Na koleją rewolucję trzeba było czekać do pojawienia się Phantoma 3. DJI ostatecznie zakończyło przelotny romans z firmą GoPro i zaczęło produkować drony z własnymi kamerami na 3-osiowych gimbalach. Wraz z premierą Phantoma 3 Advanced i Professional, drony przestały być tylko nowinką techniczną – zdjęcia i filmy wykonane z ich pomocą w końcu prezentowały sensowny poziom i nie było wstydu, żeby się takim materiałem pochwalić. Istniały już wtedy profesjonalne drony do filmowania, jak chociażby sprzęt firmy Freefly, ale żaden nie był tak przystępny w obsłudze. No i nie trzeba było wydawać dziesiątek tysięcy złotych.

Mavic = mobilność

Kolejnym kamieniem milowym był pierwszy DJI Mavic. Solidna kamera na 3-osiowym gimbalu, zamontowana na dronie ze składanymi ramionami, mieszczącemu się w (dużej) kieszeni. Teoretycznie takiego drona można było zabrać wszędzie. Największym problemem tego modelu był jednak gimbal – bardzo awaryjny i podatny na uszkodzenia. Cena też nie zachęcała – ok. 4000 zł za wersję z aparaturą sterującą. Można było też sterować smartfonem, ale nie oszukujmy się – to droga przez mękę.

I tu wracamy do DJI Mini 2. Niby kolejny Mavic, niby wygląda tak samo jak poprzednik. Ale jeśli spojrzeć na to tak, że jeszcze pięć lat temu za podobne parametry trzeba by było wydać przynajmniej 10 razy tyle, zasadność nowego drona DJI zaczyna mieć sens. Zwłaszcza, że urządzeniom o takim zasięgu, podobnym czasie lotu i z sensownymi kamerami daleko było wtedy do kompaktowości. Na takie parametry pozwalały tylko „żyrandole” metrowej rozpiętości, chowane do ciężkich walizek, często nie mieszczących się w drzwiach.

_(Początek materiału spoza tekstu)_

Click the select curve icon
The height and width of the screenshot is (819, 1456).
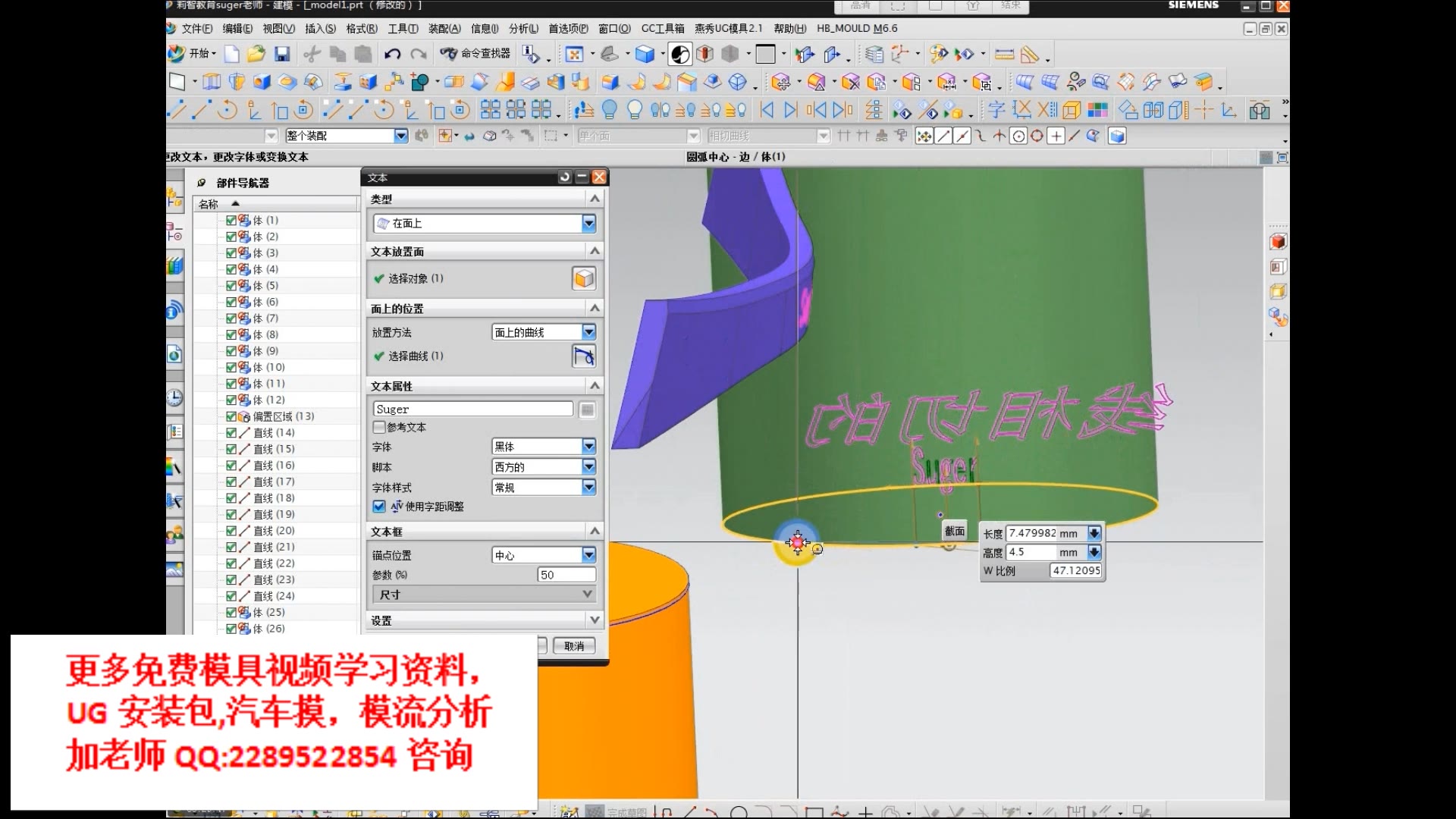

Konfiguracja takiego sprzętu potrafiła wynieść nawet tydzień, a samo przygotowanie platformy to lotu trwało nawet kilkanaście minut. Warto spojrzeć na DJI Mini 2 mając to na uwadze. Teraz wyciągamy Mavica z kieszeni lub torebki, uruchamiamy go w parę sekund, ulatniamy z ręki i po minucie mamy zdjęcie, albo film dobrej jakości. I robimy to paroma kliknięciami.

To pokazuje jak olbrzymi skok technologiczny odbywa się na naszych oczach. A wszystko za sprawą firmy DJI, która paradoksalnie jest często posądzana o wydawanie sprzętu nie wnoszącego wiele nowości względem poprzednich modeli. Chińskiego producenta można nie lubić, ale trzeba przyznać, że zna się na biznesie. Każdy kolejny dron to bardziej ewolucja, niż rewolucja, lecz kiedy pojawia się nowy sprzęt, nawet sceptycy potrafią docenić szybkość postępu branży dronowej.